Start of Block

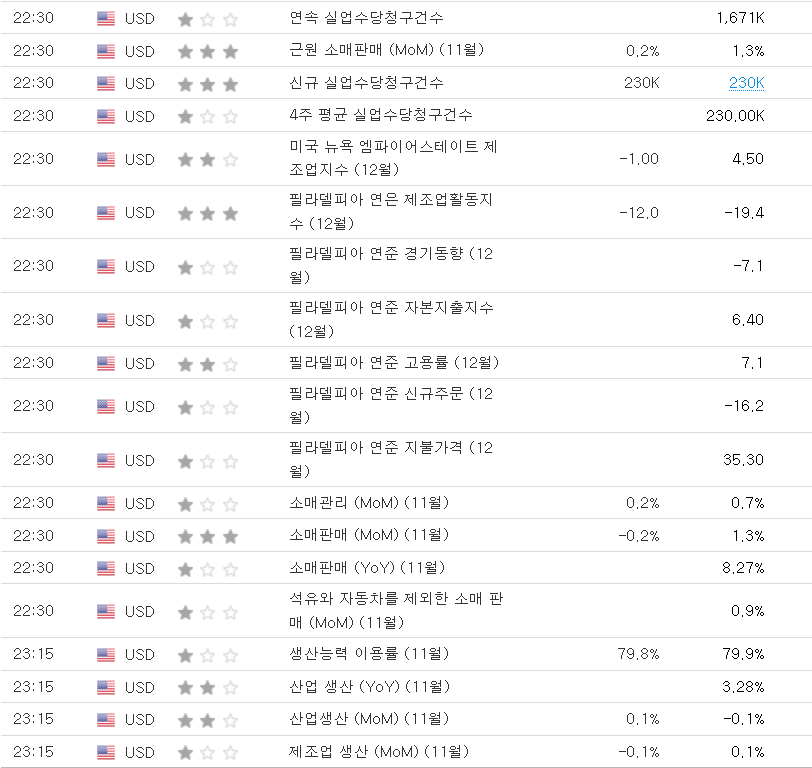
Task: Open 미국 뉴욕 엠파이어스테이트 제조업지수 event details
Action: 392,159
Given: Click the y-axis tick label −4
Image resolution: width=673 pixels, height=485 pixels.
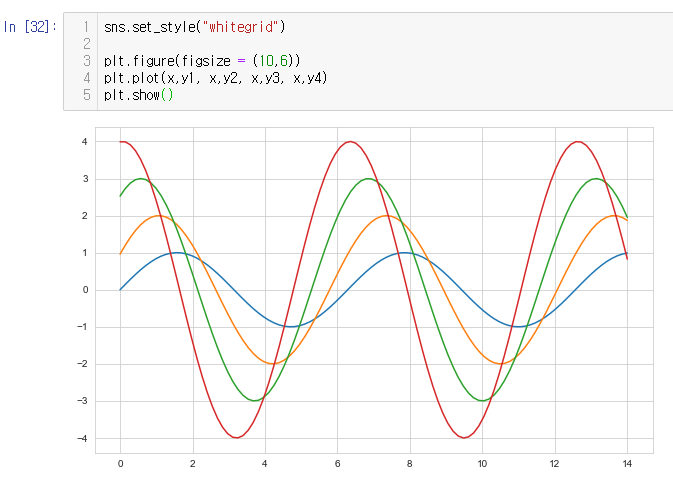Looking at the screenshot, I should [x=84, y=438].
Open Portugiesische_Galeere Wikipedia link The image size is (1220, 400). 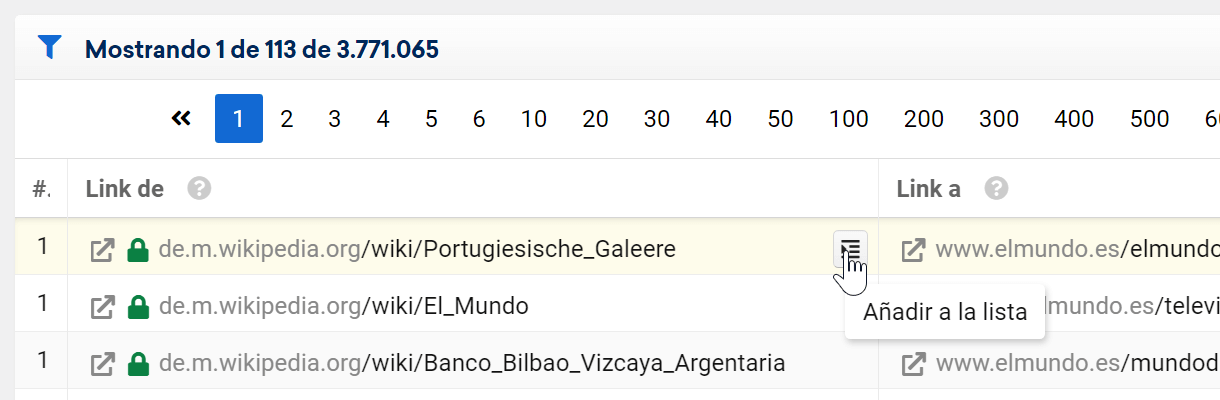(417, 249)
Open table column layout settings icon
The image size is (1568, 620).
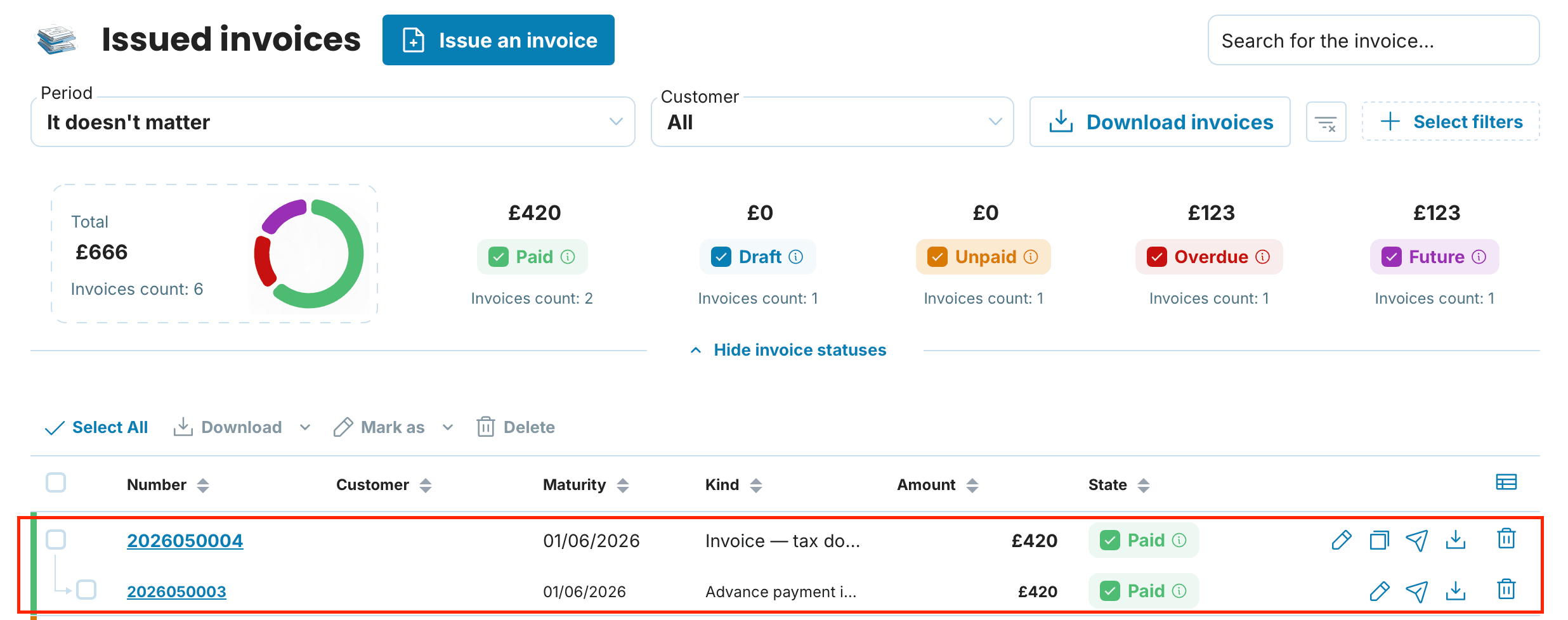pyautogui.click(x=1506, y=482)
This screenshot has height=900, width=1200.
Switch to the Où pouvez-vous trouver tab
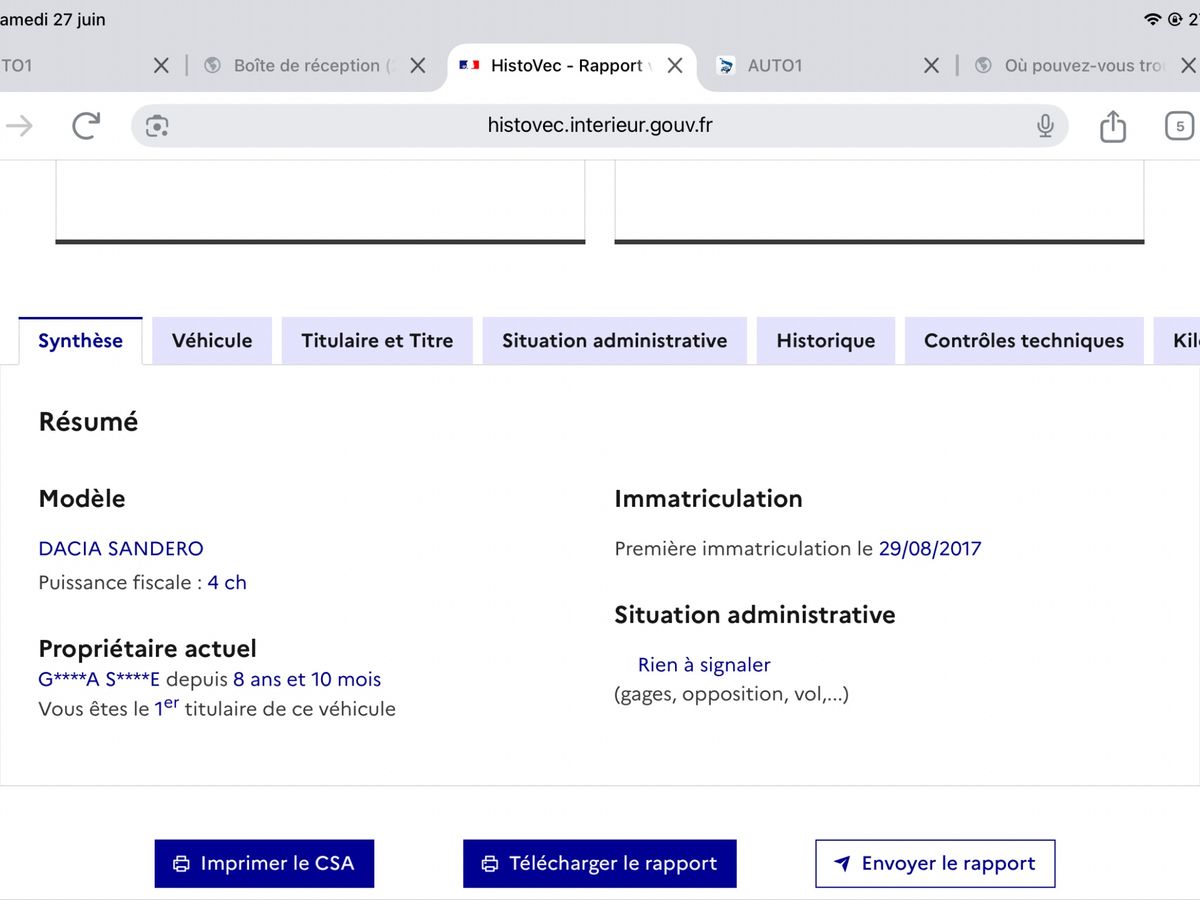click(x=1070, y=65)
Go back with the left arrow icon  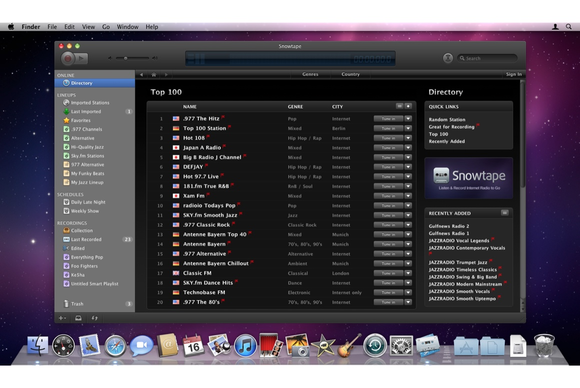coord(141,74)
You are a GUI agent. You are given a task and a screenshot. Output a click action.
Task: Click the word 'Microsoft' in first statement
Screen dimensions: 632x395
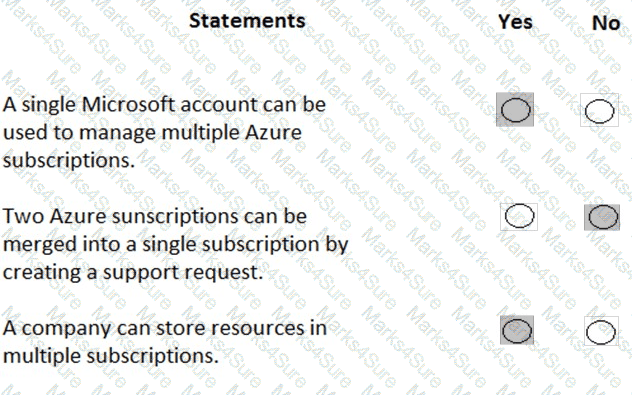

End of Block

From the line that contains "You are a GUI" through the last line of the listing, copy each line exactly; both end lines stay in, and pictures stay out.

Response to the task:
You are a GUI agent. You are given a task and a screenshot. Output a click action.
Task: Click the word 'Microsoft' in first statement
Screen dimensions: 632x395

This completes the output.